Provide for joint on-hire and off-hire surveys, and, ideally, specify in the charter the surveyor(s) to be used. The on-hire survey sets the baseline condition of the vessel. If the vessel has more than reasonable wear and tear at the time of the off-hire survey, the owner will be looking for the charterer to pay for the cost of refurbishing the vessel. Specify which party will pay for these surveys or, if they are to be shared, state this.
Typically, the vessel owner and charterer agree to a joint inventory of the vessel’s consumables aboard at the time of the on-hire and off-hire surveys and a method to account for changes in quantities.
“Charter hire” is the cost to charter the vessel. The charter should also express the effect on charter hire of certain contingencies, such as breakdowns, accidents, Coast Guard or classification society surveys, drydockings.
Vessel Operations, Fuel, Lube & Other Expenses
State which party is responsible for operating, fueling, lubing, and otherwise provisioning the vessel, and paying for such.
Charterer’s Signage & Other Modifications
It is common, particularly for a long term charter, to permit the charterer to paint the exterior of the vessel in its company colors, and affix or paint on its ship stack logo. Structural changes should be permitted only with the owner’s advance written consent.
This is one of the most critical terms of any vessel charter. Here, the owner specifies — down to the precise policy forms and endorsements, and dollar limits — the insurance it requires. Both sides should consult their own admiralty lawyer and marine insurance broker when working out this clause, in particular.
An indemnity agreement within a charter, as in most other commercial agreements, is typical and prudent. This is a clause where if “magic words” are missing the clause may be unenforceable. Have an admiralty lawyer review this clause closely and how it interrelates with the charter’s Insurance clause.
Termination of Charter
State which party or what circumstances can end the charter before its agreed term and in such event who pays for what?
A force majeure clause generally states that if, because of accidents, floods, fuel shortages, embargoes, lock closures, ice, terrorist actions, or for other causes beyond the reasonable control of either party, the terms of the charter cannot be adhered to, the parties shall attempt to negotiate suitable amendments to the charter so as to continue the charter, but if no resolution is agreed upon within a certain amount of time of the force majeure event, either party may terminate the charter without further recourse.

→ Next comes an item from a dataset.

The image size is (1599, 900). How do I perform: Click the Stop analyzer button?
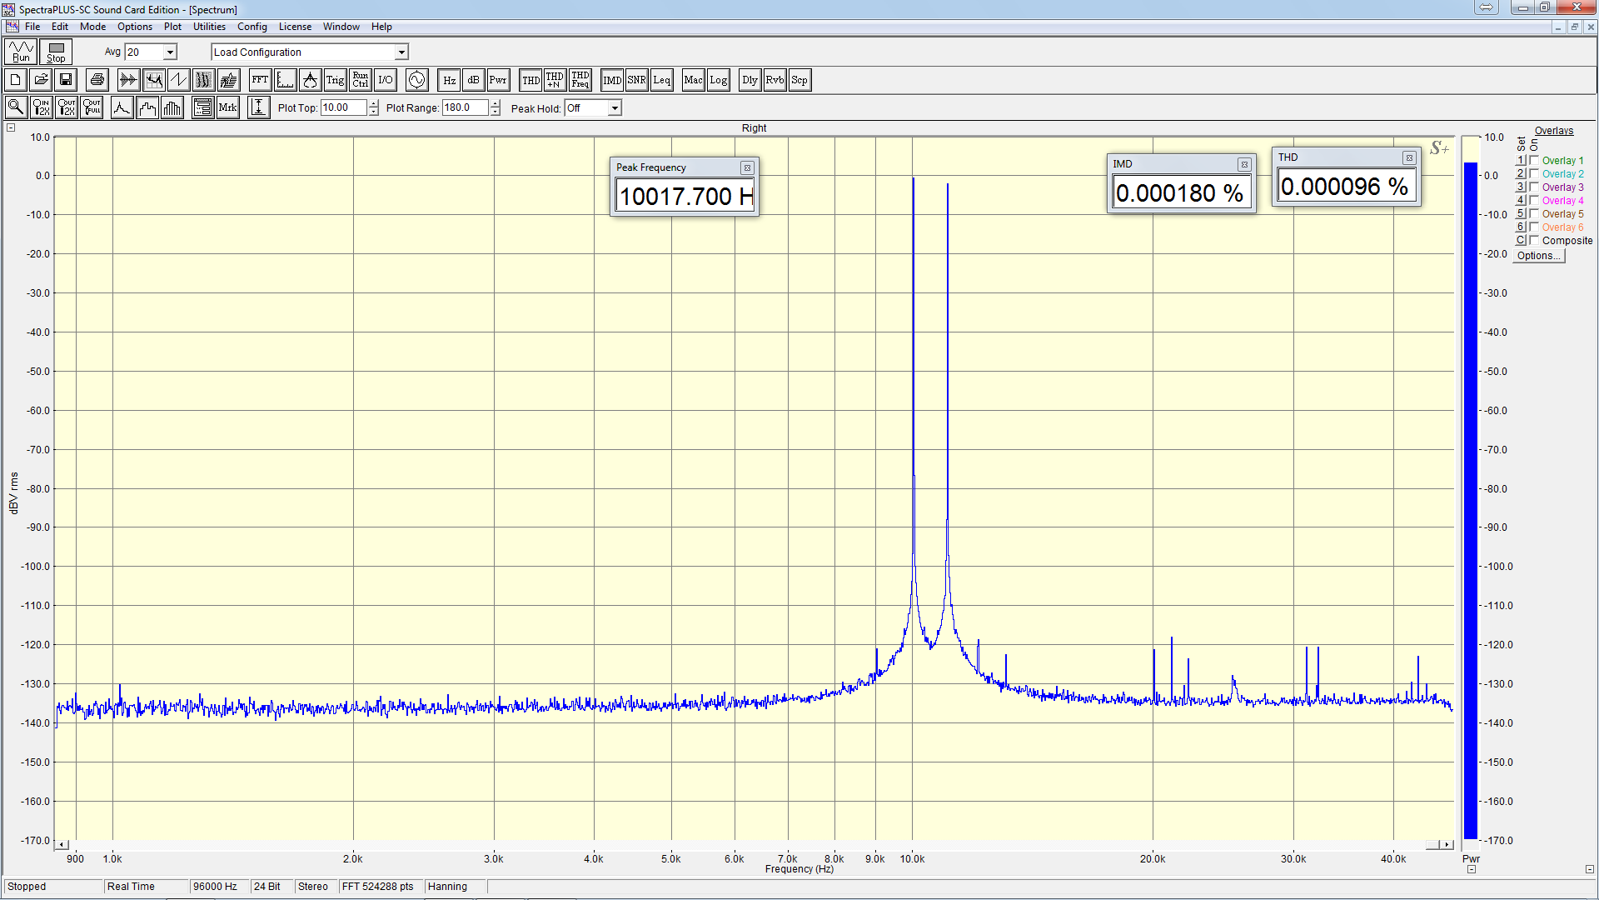click(x=56, y=52)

State whom the parties nominate as the only permissible providers and recipients of notices. Specify their contact information, including name, title, mailing address, fax #, and e-mail address.
Dispute Resolution, Choice of Law and Forum
State how the parties will resolve disputes that arise under the charter. By litigation? Arbitration? Where? Under what law? Who will pay for the attorney’s fees and other expenses?
Conclusion: Put it in Writing, Use a Professional
Charter parties have too many terms, with minute details and great significance, to not put the agreement in writing. The terms discussed above are just a starting point. While involving a lawyer may increase the cost of the project incrementally up front, and take more time, there are many cases for which I never would have been hired and cases which would have been resolved in short order, had the parties both put their agreement in writing and consulted an admiralty lawyer and a marine insurance broker before they signed on the dotted line.